Esperei alguns minutos e saí. Àquela altura, já estava mais do que provado que minha vizinha estava certa: é perigoso ficar tempo demais em casa, sua família vai tentar - e provavelmente conseguir - te matar. Disposto a seguir os conselhos dela, voei em direção à janela. Qual não foi minha surpresa quando descobri que o inimigo estava à minha espreita: novamente jogaram aquele instrumento de tortura contra mim. Não alcançando meu destino, tive de pousar na pia. Era para ser um pouso rápido: da pia, eu iria para o forno, e dali para a liberdade - ah, a liberdade!

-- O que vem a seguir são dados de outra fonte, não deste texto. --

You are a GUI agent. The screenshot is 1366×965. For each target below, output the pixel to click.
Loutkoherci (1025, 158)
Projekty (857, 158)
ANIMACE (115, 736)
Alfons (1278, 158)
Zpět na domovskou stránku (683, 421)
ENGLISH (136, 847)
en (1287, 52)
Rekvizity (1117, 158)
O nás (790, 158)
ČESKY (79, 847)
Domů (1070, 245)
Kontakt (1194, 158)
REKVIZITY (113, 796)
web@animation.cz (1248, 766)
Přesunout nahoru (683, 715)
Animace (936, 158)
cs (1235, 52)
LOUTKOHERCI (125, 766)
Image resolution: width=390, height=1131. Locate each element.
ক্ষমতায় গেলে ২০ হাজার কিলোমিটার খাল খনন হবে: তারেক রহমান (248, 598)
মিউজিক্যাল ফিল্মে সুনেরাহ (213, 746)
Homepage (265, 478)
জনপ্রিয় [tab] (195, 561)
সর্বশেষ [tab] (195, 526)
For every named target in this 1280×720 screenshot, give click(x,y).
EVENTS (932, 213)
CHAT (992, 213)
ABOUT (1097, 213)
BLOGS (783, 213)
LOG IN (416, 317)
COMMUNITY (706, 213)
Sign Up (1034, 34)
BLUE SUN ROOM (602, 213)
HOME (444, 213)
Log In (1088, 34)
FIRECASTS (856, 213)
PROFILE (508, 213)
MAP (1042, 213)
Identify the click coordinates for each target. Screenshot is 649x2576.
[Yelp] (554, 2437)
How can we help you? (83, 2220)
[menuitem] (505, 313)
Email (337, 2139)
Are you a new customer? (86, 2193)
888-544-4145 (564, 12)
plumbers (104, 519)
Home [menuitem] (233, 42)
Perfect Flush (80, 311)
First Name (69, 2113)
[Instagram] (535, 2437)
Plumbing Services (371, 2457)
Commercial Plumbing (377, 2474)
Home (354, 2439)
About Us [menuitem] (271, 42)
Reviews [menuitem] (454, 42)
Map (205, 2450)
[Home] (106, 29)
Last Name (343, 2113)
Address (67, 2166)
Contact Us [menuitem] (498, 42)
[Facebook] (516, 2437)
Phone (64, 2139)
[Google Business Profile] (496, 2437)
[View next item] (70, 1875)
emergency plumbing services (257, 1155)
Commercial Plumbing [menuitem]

Mas vi meus planos indo pelo ralo quando, no exato momento em que eu ia levantar vôo, a coisa verde e esburacada me prensou contra a pia. (E se manteve ali por alguns segundos para se certificar de que eu não iria escapar.)

Meu frágil corpinho foi esmagado contra aquela superfície cinza e gélida. Quando meu filho (meu filho!) retirou o verde de cima de mim, eu mal podia mexer uma ou duas perninhas. Sabem, a sensação de ter o corpo esmagado é bastante dolorida, claro, mas também é engraçada. É exatamente o que nós imaginamos, ou tentamos imaginar, quando vemos nos desenhos animados. Alguém poderia ter filmado. Já que minha morte humana não foi registrada, a animal poderia ser, nem que fosse para ser mostrada em uma daquelas reportagens do Globo Repórter. Eu ficaria feliz até com um vídeo para uma aula de ciências. Mas é claro que não filmaram. Será possível que essas pessoas (que nojo!) nunca ouviram falar em "último desejo"? Francamente.

Depois de quase morto (porque nem para isso pessoas servem, não conseguem sequer matar uma mosca direito), eu fui jogado no lixo, onde encontrei amigáveis restos de comida e simpáticas cascas de banana que me receberam calorosamente. O meu novo lar - e futuro túmulo - não era nada ruim, até me proporcionou uma última refeição. Então, mais uma vez, eu senti que não agüentaria. E, de repente, como num piscar de olhos, ali estava eu, morto outra vez. Literalmente uma mosca morta.